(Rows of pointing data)
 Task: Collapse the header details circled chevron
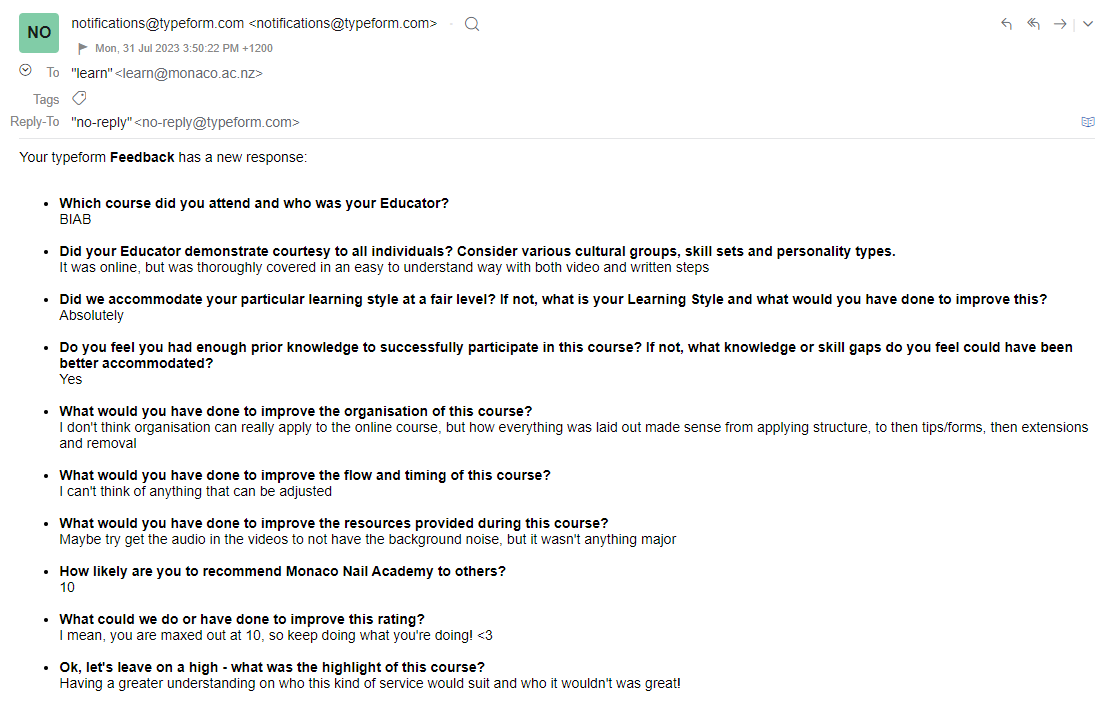25,70
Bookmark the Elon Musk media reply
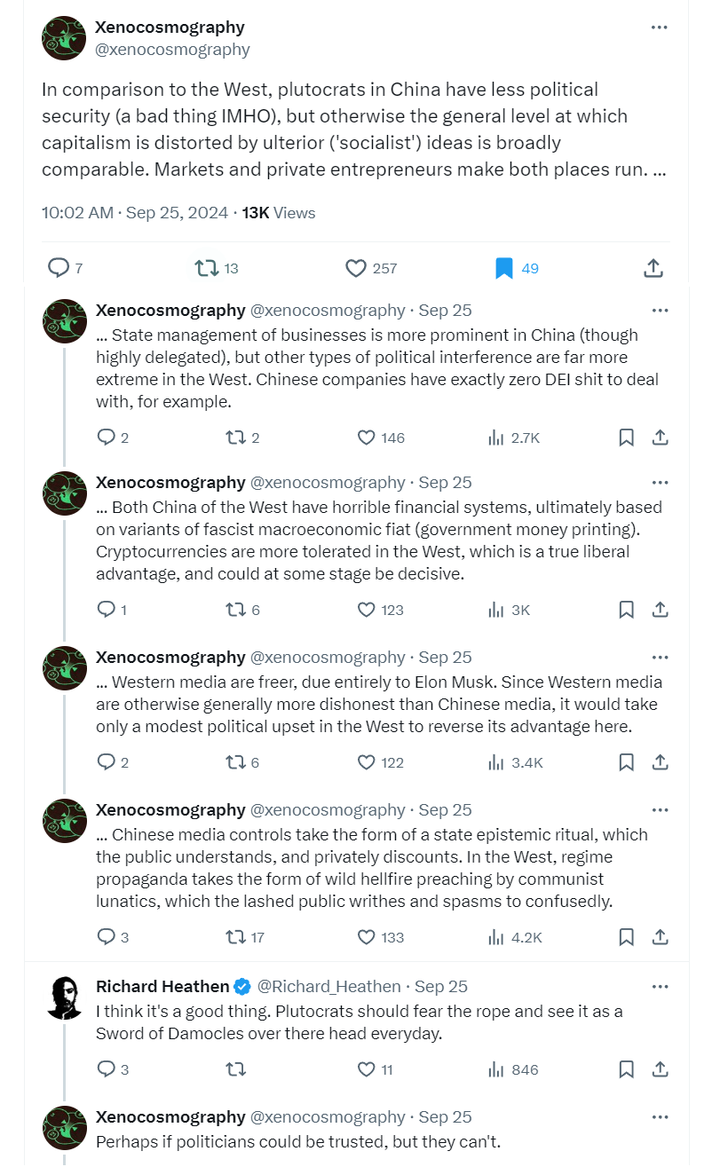Image resolution: width=720 pixels, height=1167 pixels. [626, 762]
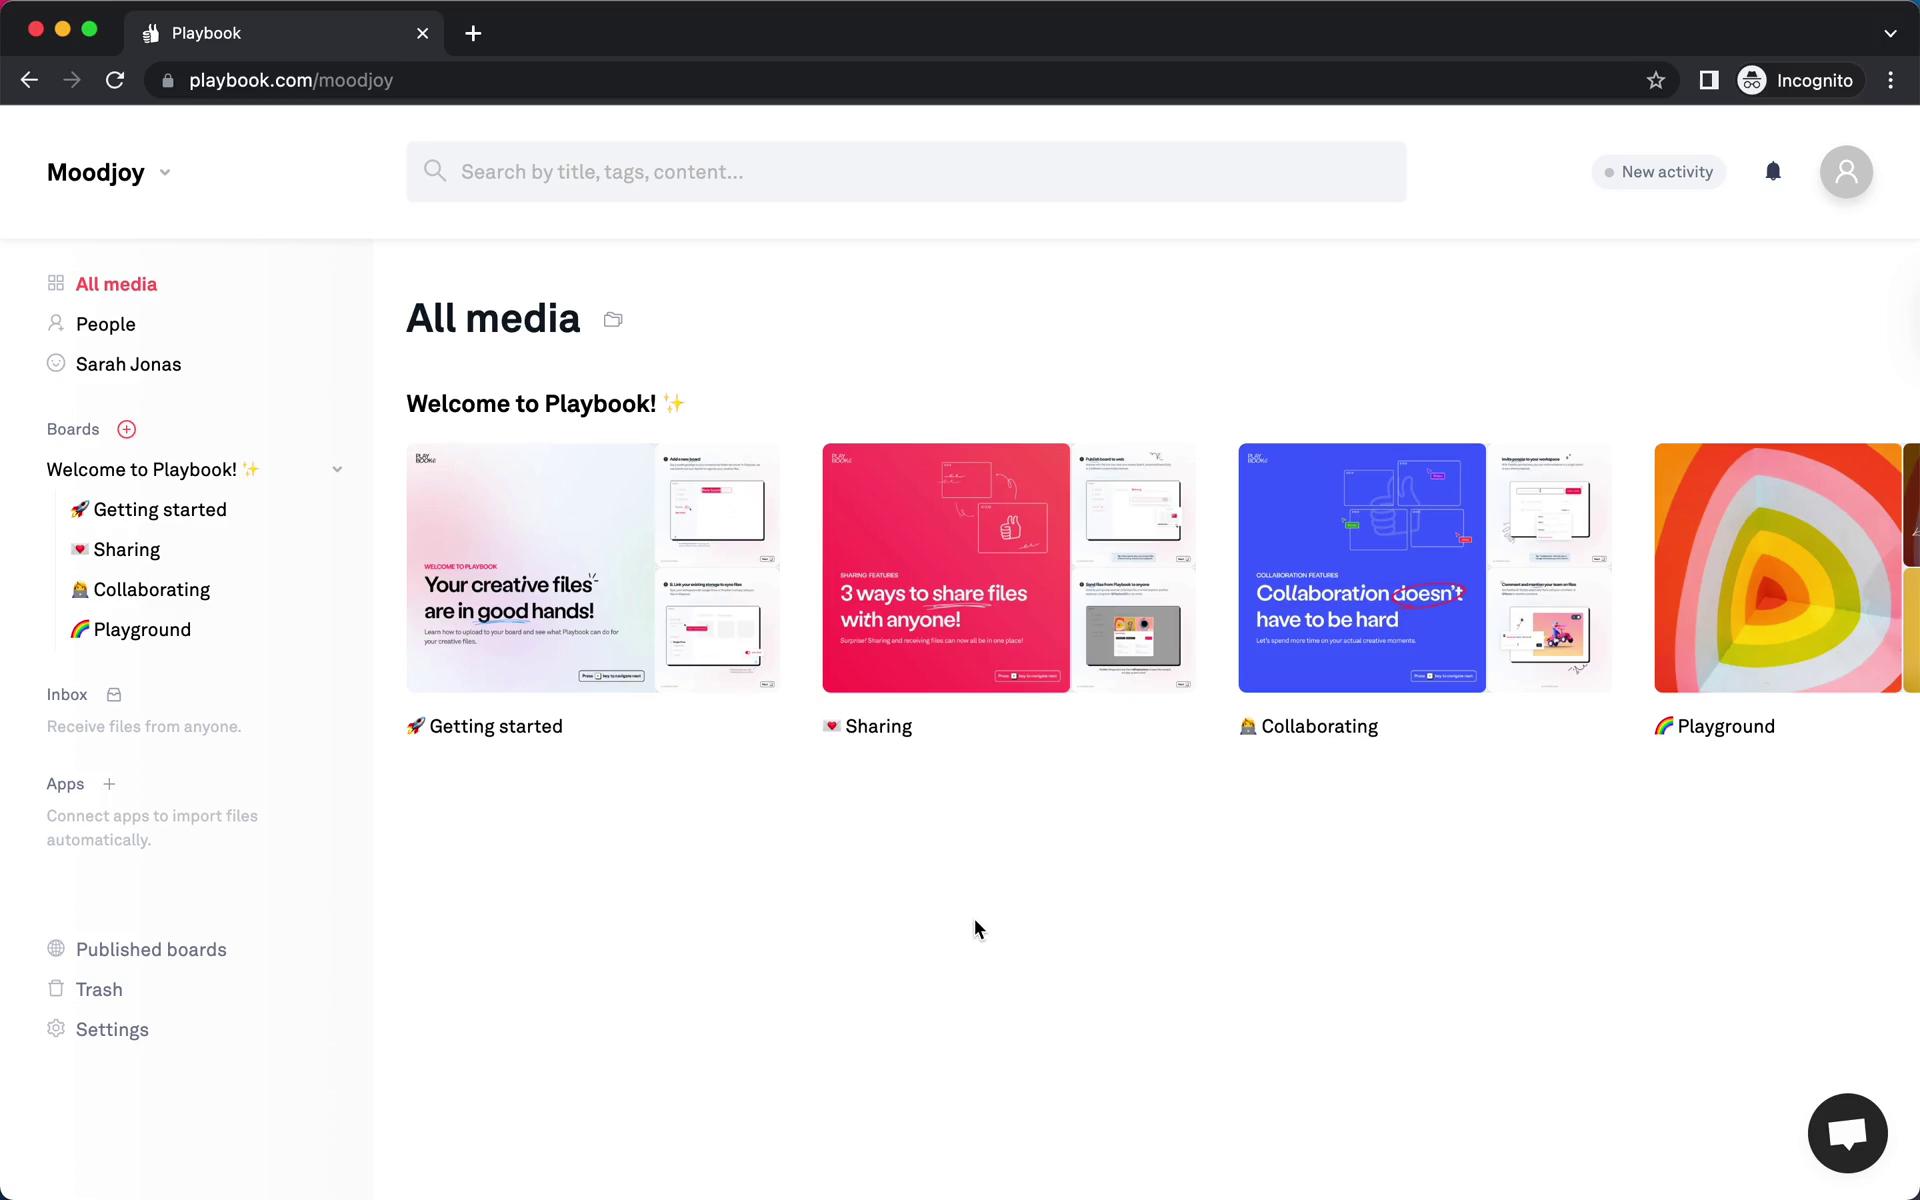Click the New activity green dot icon
This screenshot has width=1920, height=1200.
click(x=1608, y=171)
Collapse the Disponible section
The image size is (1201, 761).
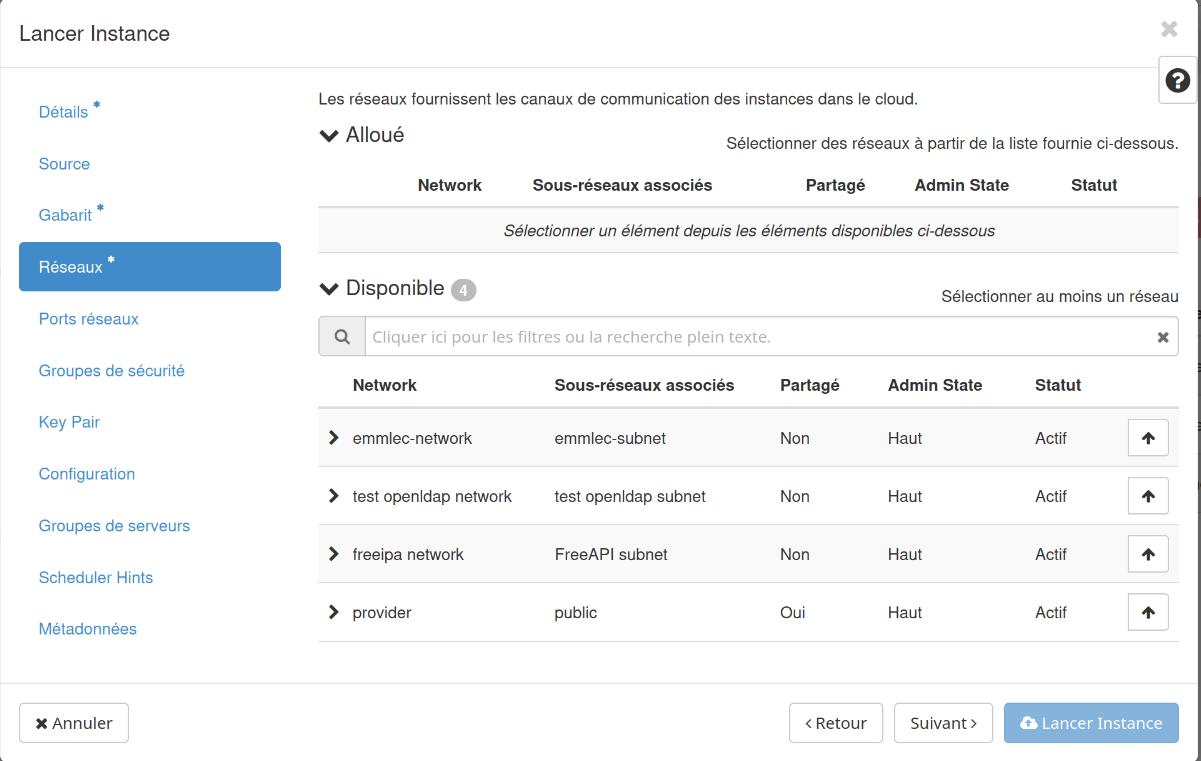pos(329,289)
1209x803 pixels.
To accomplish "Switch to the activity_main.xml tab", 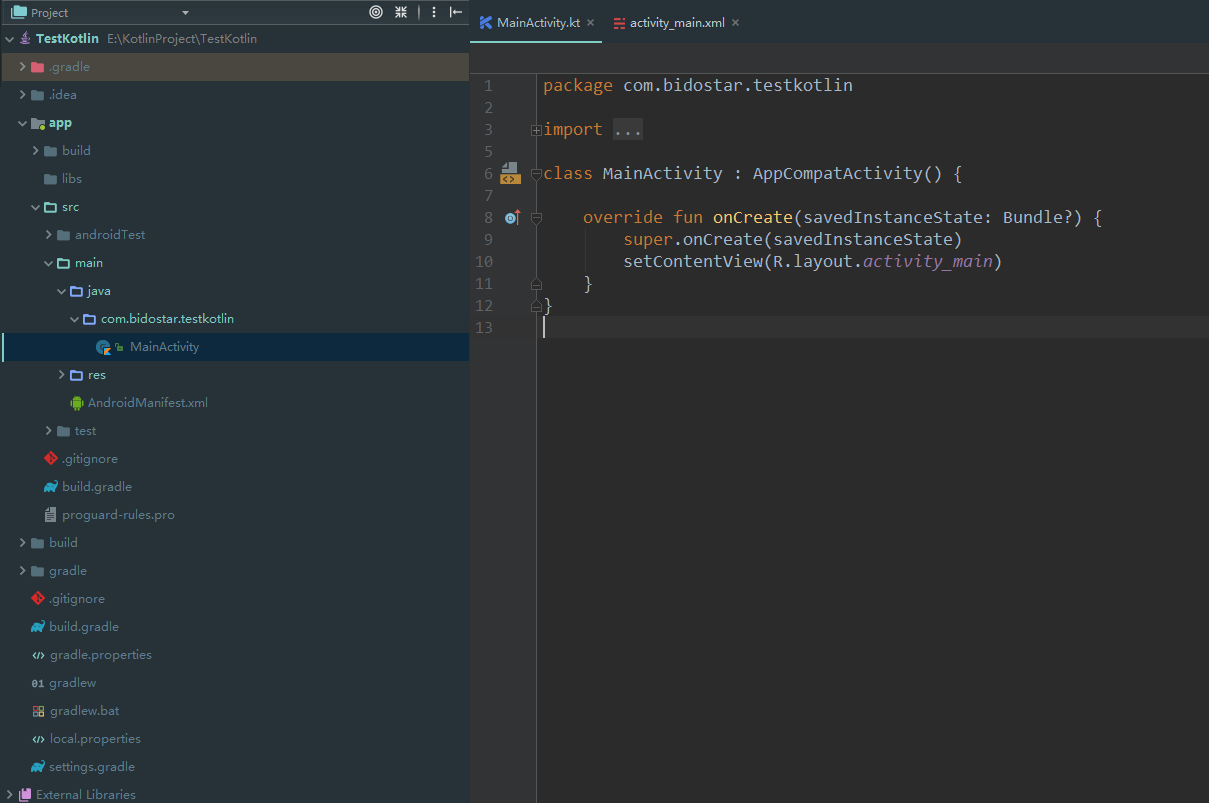I will (x=676, y=22).
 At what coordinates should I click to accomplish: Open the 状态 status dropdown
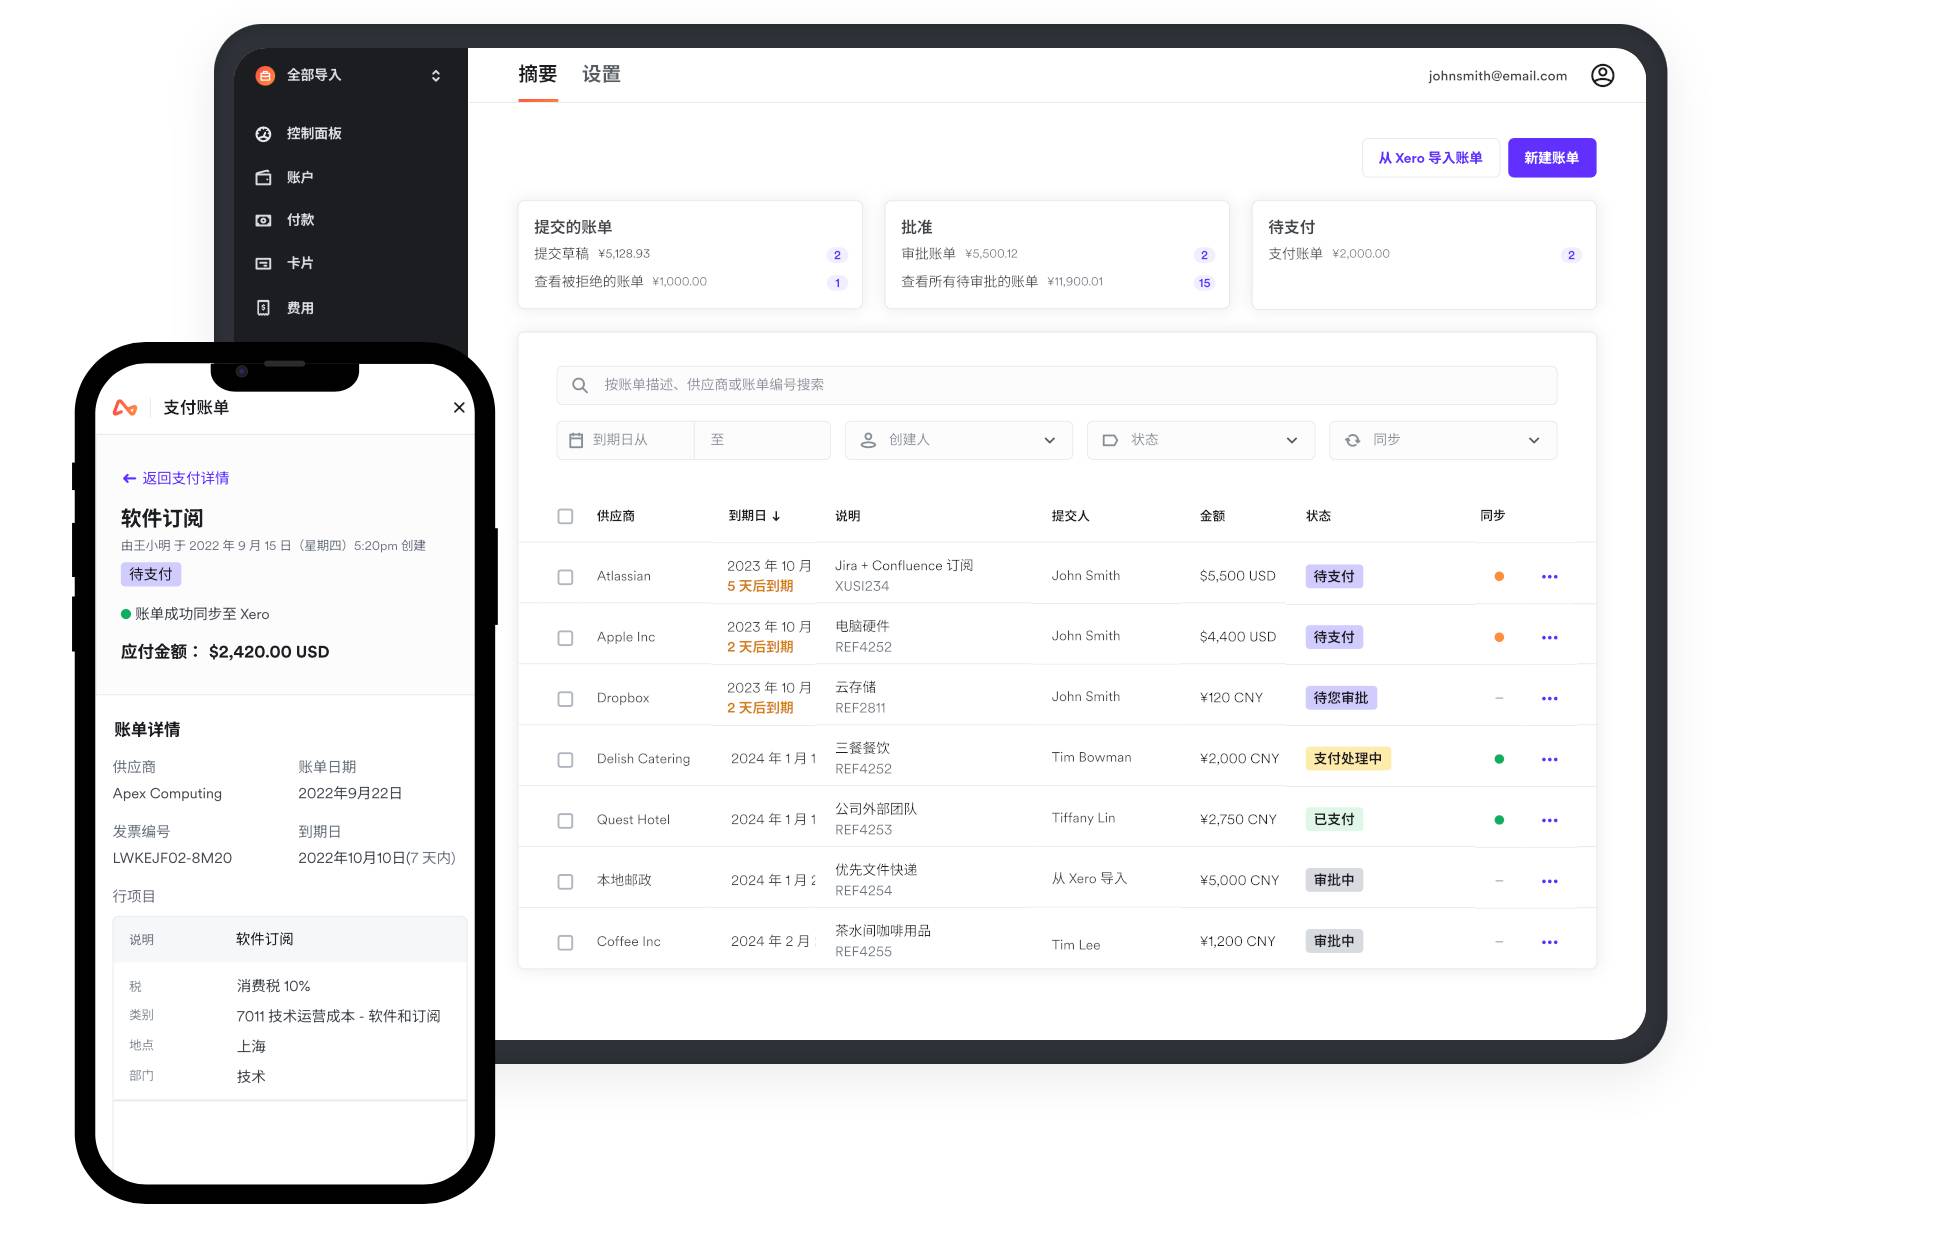[x=1200, y=441]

Required task: Return every line above that contains the word "Collapse".

Written answer:
 Task: Collapse the header details circled chevron
Collapse the Disponible section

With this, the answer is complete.